Here, according to Wolfram, I assume that $m(n)=1$ for all positive integer $n>1$.
Suppose we always get the number that is divisible by $17$.
Let $a_0=n$ and $a_i$ be the number we obtain after $i^{th}$ minute passed.
If the process stop, which happens only when we get a prime number (which is larger than $17$), then that number is not divisible by $17$, contradiction.
So the process must not stop.
For any $i\in \mathbb{Z}^+_0$, we get $a_{i+1}=a_i+\frac{a_i}{p_i}-1$ where $p_i$ is the smallest prime divisor of $a_i$.

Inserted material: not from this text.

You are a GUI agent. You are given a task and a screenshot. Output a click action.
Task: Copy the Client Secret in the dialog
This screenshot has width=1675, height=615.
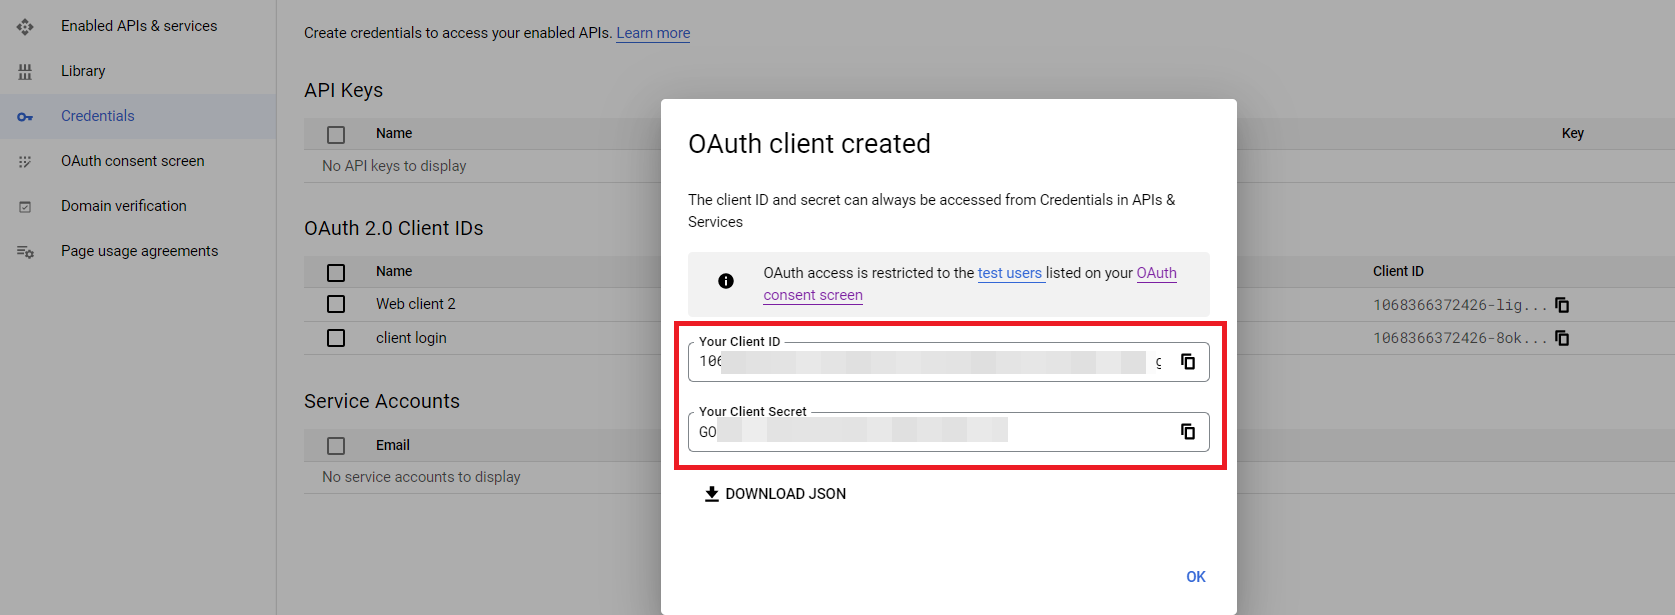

We have $17\mid a_i,a_{i+1}$. If $p_i\neq 17$, then $17\mid \frac{a_i}{p_i}$, which gives $17\mid 1$, impossible.
Hence $p_i=17$ for all $i\in \mathbb{Z}^+_0$, and so $a_{i+1}=a_i+\frac{a_i}{17}-1$ for all $i\in \mathbb{Z}^+_0$.
Not hard to prove by induction that $a_m=\Big( \frac{18}{17}\Big)^m n-\sum_{j=0}^{m-1}{\Big( \frac{18}{17}\Big)^j } =\frac{18^m(n-17)}{17^m}+17$ for all $m\in \mathbb{Z}^+$.
Since $a_m\in \mathbb{Z}$ for all $m\in \mathbb{Z}^+$, we get $n-17=0\Rightarrow n=17$, contradict with $n>1000$, done.